Mark Lanegan, one time Screaming Trees and Queens of the Stone age member, collaborates on this surprisingly strong release with Isobel Campbell, of Belle & Sebastian fame, titled Howl. While these two seasoned veterans originate from different ends of the rock spectrum, three albums in their unlikely union yields some of its most positive results.

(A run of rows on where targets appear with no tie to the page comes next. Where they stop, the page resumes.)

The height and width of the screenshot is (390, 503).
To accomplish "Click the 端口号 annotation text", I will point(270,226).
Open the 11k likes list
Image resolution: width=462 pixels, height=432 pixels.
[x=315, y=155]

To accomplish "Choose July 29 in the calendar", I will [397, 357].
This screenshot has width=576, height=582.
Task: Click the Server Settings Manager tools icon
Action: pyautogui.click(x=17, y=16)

The album tip-toes in with a mournful duet, “We Die and See Beauty Reign,” Lanegan quietly rumbling like an unnoticed earthquake while Campbell whispers airily beside him. The piece leads as a statement of the poetic weight of the album. It’s gentle but stormy like low rolling thunder, as you might describe most of Lanegan’s career. Hell, look at the album cover of The Gutter Twins! But with Campbell, Lanegan seems like he might actually be having some fun (can’t blame him), as “You Won’t Let Me Down Again” comes saddle-blazin’ in the opener’s wake, more representative of the wide open country feel of the album. Lanegan takes coarse command while Campbell supports like a lingering but still very present ghost.

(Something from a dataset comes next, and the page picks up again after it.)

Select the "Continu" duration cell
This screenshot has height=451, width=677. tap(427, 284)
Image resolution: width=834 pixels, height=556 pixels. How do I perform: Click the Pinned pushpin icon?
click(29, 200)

While the duo’s juxtaposition remains consistent, the space they cover spans considerable ground. Though plenty bluesy, “Come Undone” is the type of waltz you’d expect from an R&B revivalist like Alicia Keys, though many many octaves away. “Hawk” plays like the soundtrack to the bar fight in Roadhouse, fresh with slide guitar and honking sax solos, though no Swayze to break it up… In one of the most chilling and attention grabbing songs of the album “Sunrise,”  Isobel takes a dimly lit spotlight over a quivering guitar on what can be described as nothing less than phantasmal. Later, Lanegan hits achieves contrastingly supernatural low notes on the gospel number and album closer, “Lately” with choir support.

The variation aside, the album’s best moments and more common refrains remain its folk songs. And like the best folk lyrics, at times the album unveils worldly truths with quick turns like, “Time is a fast old train/she’s here and she’s gone and she won’t come again/so won’t you take my hand?” Occasionally they do fall short in over-simplicity, such as on Snake Song, “You can touch me/if you want to/I got poison/I just might bite you.” But that might be swept beneath the acoustic blues riff, clanging banjo and the foot-stomping for many. Elsewhere lyrics discuss love, rivers, and more trains. The good stuff.

Hawk doesn’t bring any radical ideas to the table, but then again, folk and bluesy alt-country don’t exactly have a knack for progression. Anachronistic and transporting would be better words, and Hawk achieves just those. Parallels to Robert Plant’s recent collaboration with Alison Krauss are probably appropriate, especially given Hawk’s residence in a common genre. Though given both Lanegan’s and Campbell’s quiet demeanor (and lower-profile), Hawk is the tale that will likely be less told and deserves a closer listen.